Regard vers le futur
Étant donné le succès de leurs produits, Steve et ses acolytes pourraient-ils envisager de créer un kiosque de vêtements Garde-Malade dans un hôpital un jour afin de rendre les vêtements encore plus accessibles pour les travailleuses et les travailleurs? Bien qu’il n’y ait jamais songé, cette option lui semble intéressante. « Nous savons que les boutiques physiques, c’est un autre type de commerce. Nous avons déjà fait une boutique “pop-up” à Place Rosemère et des gens sont venus de Québec pour essayer les vêtements.
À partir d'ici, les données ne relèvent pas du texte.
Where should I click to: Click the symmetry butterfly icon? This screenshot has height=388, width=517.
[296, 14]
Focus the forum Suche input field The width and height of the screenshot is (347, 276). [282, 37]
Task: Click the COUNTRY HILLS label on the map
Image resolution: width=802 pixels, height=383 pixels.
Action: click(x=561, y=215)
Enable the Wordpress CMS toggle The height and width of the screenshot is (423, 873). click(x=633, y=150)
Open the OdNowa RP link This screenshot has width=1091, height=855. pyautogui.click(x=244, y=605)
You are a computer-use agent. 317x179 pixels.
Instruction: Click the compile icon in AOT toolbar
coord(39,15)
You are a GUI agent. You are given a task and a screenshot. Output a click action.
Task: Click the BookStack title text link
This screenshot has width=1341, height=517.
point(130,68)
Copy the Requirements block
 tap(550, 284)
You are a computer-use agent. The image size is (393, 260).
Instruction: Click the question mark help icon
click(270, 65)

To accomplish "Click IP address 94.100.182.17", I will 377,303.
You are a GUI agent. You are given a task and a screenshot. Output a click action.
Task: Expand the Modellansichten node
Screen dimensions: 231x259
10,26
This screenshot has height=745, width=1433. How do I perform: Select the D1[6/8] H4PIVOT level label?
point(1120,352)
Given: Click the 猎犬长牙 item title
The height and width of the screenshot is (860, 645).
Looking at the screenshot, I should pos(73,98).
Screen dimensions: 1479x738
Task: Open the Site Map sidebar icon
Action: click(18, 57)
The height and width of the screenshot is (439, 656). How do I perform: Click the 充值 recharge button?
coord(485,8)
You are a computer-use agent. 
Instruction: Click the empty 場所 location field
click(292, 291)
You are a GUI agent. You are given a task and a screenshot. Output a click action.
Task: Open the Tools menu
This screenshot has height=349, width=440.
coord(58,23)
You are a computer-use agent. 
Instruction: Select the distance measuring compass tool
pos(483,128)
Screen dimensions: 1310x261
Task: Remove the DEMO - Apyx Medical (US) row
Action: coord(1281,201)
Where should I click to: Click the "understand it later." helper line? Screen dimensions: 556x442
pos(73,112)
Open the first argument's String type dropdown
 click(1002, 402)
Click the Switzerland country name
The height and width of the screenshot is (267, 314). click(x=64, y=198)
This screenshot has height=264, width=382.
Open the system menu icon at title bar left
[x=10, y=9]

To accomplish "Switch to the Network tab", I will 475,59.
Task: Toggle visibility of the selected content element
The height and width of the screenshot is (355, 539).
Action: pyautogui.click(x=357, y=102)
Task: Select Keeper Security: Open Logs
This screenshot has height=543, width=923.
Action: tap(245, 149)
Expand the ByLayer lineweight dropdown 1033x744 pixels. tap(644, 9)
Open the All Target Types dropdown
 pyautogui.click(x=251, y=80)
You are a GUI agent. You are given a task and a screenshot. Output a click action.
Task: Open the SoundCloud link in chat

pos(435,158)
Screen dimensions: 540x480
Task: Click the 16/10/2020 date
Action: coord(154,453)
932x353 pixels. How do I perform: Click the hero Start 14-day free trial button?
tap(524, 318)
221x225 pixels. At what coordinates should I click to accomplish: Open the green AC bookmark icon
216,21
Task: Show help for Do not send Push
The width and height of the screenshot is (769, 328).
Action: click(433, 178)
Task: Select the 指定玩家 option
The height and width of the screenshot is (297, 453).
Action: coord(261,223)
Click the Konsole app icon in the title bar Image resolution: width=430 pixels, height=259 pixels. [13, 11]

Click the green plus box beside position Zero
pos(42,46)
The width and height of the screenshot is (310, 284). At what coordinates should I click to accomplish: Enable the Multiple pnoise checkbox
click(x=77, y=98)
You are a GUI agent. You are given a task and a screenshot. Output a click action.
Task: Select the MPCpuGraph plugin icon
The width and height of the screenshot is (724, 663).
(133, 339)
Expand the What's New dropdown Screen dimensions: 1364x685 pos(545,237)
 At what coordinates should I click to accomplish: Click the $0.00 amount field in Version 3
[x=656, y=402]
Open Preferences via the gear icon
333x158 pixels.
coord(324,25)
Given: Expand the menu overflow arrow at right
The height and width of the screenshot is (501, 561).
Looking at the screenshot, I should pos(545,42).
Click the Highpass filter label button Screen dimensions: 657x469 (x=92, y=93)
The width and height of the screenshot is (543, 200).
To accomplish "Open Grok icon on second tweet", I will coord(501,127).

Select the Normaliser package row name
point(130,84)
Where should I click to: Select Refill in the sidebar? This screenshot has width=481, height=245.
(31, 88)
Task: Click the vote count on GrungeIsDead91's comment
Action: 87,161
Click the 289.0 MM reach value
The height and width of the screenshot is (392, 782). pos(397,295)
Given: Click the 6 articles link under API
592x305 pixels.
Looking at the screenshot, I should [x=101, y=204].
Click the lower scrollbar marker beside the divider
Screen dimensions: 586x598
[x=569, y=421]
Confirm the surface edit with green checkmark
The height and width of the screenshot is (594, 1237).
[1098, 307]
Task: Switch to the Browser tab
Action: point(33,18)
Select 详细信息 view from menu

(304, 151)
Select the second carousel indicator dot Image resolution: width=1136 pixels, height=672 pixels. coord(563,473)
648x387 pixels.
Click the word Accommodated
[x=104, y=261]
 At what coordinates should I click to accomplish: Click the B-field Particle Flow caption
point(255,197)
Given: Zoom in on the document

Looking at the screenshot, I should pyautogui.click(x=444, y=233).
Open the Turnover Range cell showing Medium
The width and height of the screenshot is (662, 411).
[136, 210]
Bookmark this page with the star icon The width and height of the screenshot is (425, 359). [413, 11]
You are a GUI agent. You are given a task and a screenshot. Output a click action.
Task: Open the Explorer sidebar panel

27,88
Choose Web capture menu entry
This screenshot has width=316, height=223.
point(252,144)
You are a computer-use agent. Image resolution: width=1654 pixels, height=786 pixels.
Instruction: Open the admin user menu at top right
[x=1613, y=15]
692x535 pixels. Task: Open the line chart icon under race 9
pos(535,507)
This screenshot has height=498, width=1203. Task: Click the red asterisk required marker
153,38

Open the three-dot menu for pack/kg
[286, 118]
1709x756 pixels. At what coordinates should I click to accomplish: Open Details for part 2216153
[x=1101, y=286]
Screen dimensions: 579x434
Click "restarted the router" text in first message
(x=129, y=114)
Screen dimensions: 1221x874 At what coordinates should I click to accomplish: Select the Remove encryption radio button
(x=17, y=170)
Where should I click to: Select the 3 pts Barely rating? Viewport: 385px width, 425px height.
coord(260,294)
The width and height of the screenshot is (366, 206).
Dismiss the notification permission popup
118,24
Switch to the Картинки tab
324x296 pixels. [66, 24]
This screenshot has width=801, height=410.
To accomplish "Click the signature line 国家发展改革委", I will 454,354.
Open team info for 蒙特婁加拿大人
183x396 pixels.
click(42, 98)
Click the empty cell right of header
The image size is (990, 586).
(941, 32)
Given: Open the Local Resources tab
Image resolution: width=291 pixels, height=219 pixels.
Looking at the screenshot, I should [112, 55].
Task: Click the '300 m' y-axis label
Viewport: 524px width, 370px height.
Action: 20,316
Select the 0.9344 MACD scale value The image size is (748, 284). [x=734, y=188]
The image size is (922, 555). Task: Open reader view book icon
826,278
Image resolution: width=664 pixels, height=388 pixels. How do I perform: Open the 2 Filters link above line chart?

Cela dit, la vente au détail nous fait un peu peur, notamment en raison des employés supplémentaires que cela nécessiterait. Et puis, Garde-Malade fonctionne bien en ligne. Éventuellement, on aimerait peut-être avoir une boutique mobile, un peu comme un food truck. » Et, à part la santé, que souhaite Steve pour la suite? « On veut continuer notre croissance et s’assurer que nos clients sont satisfaits », termine l’entrepreneur.